Следовательно, нравственный закон, разделяющий правителей и подданных, не может не быть проясненным до конца. Со времени самых первых поколений людей в Поднебесной было множество погибших царств, однако сам по себе принцип власти — цзюнь — никогда не отменялся благодаря тому, что он — благо для Поднебесной. Именно поэтому отказались от такого положения, когда не было правителя, и установили такое положение, когда стал соблюдаться путь-дао правителя. Какова же была функция правителя? Она заключалась в том, чтобы служить к выгоде и классифицировать сообразно и отчетливо определять, что для каждой вещи — благо.

К востоку от Фэйбиня обитающие там народности — и и суй, и те, что живут в Дацзе, Линъюе, Ци, Луе, [334] Яошани, Яндао, Дажэнь — по большей части не имеют правителей. К югу от рек Ян и Хань, в области байюэ, в Бикае, Фуфэне, Юйми, в государствах Болоу, Янюй, Хуаньдоу тоже в основном нет правителей. Ди, цяны, хутаны, лишуй — к западу от них, а также люди из Пу и Е, живущие в дельте потоков Пянь и Цзо, в области Чжоужэнь, Сунлун, Тужэнь — также в большинстве живут без правителей. На север от заставы Яньмэн, в странах Инчжунь, Сочжи, Сюйкуй, Таоте, Цюнци, в месте обитания Шуни и в области Даньэр тоже по большей части нет правителей; это и есть то, что называется [варварским] состоянием четырех фанов. Об этом и говорится: «У четырех фанов нет правителя». Народ в этих странах — все равно что яки-олени, птицы-звери; там младшие помыкают старшими, высокорослые пользуются авторитетом; сильные физически считаются добродетельными, наглые насильники пользуются уважением. День и ночь там не различаются, а война идет непрестанно, пока не уничтожают до конца всех себе подобных.

Мудрецам, взиравшим на это очевидное зло, глубоко была ясна пагубность такого положения дел, и, по долгом размышлении о благе для Поднебесной, они пришли к выводу, что для нее нет ничего лучше учреждения сана сына неба. По долгом размышлении о благе для царства, они решили, что нет ничего лучше учреждения должности правителя. Притом они установили должность сына неба не для того, чтобы почтить его самого, а чтобы тем самым почтить [всех ] старших-начальствующих.

▶ **ВАШЕ ЗАДАНИЕ**:
Ответьте по фрагменту о правителях на три вопроса:
(a) В чем заключалась функция правителя?
(b) Кого в странах без правителей считают добродетельными?
(c) Что мудрецы признали самым лучшим для царства?
Материалы для выполнения задания не понадобятся.

▶ **ПРЕДОСТАВЛЕННЫЕ МАТЕРИАЛЫ**:
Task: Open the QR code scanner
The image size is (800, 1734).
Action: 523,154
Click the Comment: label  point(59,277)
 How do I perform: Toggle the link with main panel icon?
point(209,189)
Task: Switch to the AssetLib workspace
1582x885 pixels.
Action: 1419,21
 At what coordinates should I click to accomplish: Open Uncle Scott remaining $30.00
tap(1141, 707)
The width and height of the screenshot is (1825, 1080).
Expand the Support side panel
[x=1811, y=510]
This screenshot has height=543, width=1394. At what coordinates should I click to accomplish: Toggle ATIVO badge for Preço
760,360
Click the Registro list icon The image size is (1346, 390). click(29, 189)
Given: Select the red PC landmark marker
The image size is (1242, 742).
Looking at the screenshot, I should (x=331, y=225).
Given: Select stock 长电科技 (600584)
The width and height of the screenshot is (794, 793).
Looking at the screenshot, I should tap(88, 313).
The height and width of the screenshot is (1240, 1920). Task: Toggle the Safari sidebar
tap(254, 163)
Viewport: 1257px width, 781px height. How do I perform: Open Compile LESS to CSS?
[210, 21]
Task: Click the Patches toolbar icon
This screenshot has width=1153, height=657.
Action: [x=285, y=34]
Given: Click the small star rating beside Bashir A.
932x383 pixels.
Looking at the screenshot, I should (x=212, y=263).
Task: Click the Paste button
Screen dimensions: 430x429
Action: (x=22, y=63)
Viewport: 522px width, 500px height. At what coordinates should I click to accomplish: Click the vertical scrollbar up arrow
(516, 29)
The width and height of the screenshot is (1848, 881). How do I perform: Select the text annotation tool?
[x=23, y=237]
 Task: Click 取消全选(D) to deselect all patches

▶ **РЕЗУЛЬТАТ ЗАДАНИЯ**:
(a) Служить к выгоде, классифицировать сообразно и отчетливо определять, что для каждой вещи — благо.
(b) Сильных физически.
(c) Учреждение должности правителя.